*Screenshot grounding data*:

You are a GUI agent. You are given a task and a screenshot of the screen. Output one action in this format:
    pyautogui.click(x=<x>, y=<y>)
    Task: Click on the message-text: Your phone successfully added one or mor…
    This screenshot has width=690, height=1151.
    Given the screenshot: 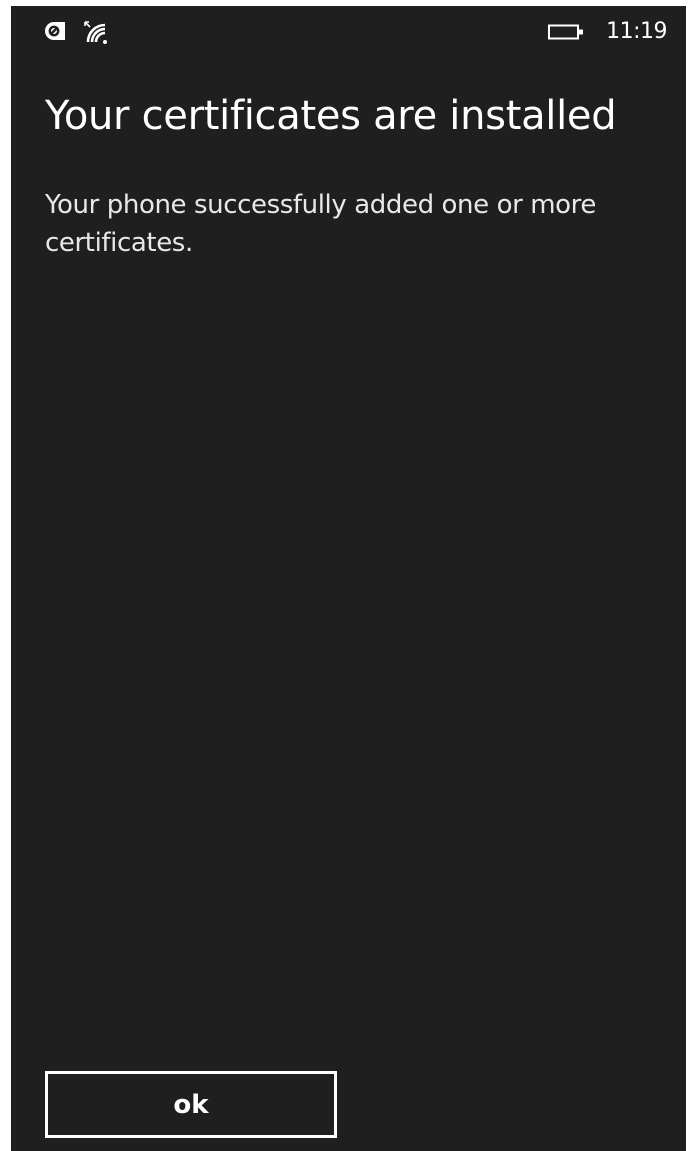 What is the action you would take?
    pyautogui.click(x=320, y=224)
    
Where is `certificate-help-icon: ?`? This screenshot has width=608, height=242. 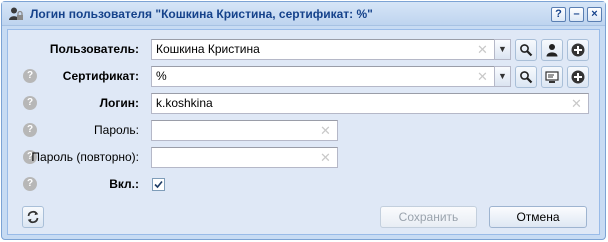
certificate-help-icon: ? is located at coordinates (30, 76).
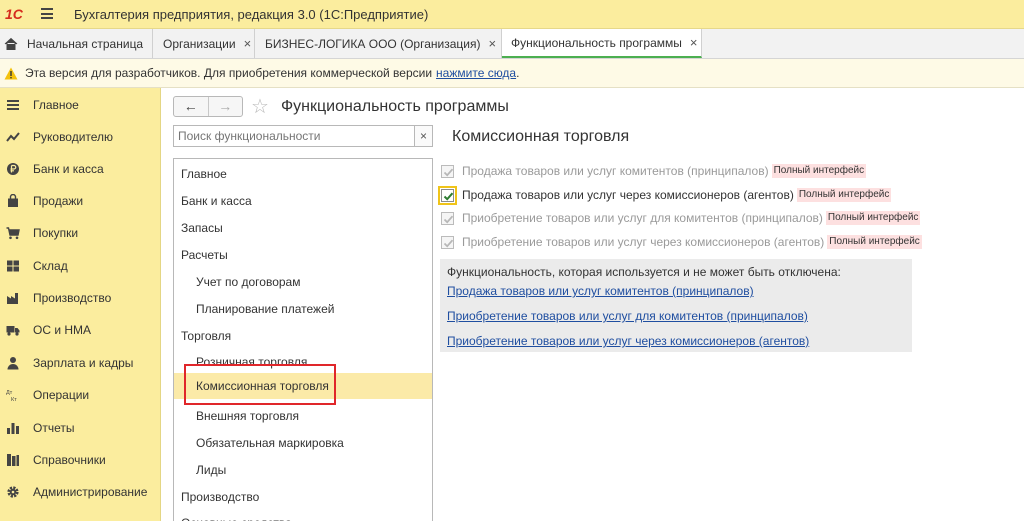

*About this task*: Rewrite the lines of the records as a Markdown table with the columns "Step" and "Text", numbering each row. Begin with the line containing "has width=608, height=242.", include every line from there through the end of the records, skip blank lines, and leave the pictures out.

*Solution*:
| Step | Text |
|---|---|
| 1 | Where is `certificate-help-icon: ?`? This screenshot has width=608, height=242.  |
| 2 | certificate-help-icon: ? is located at coordinates (30, 76). |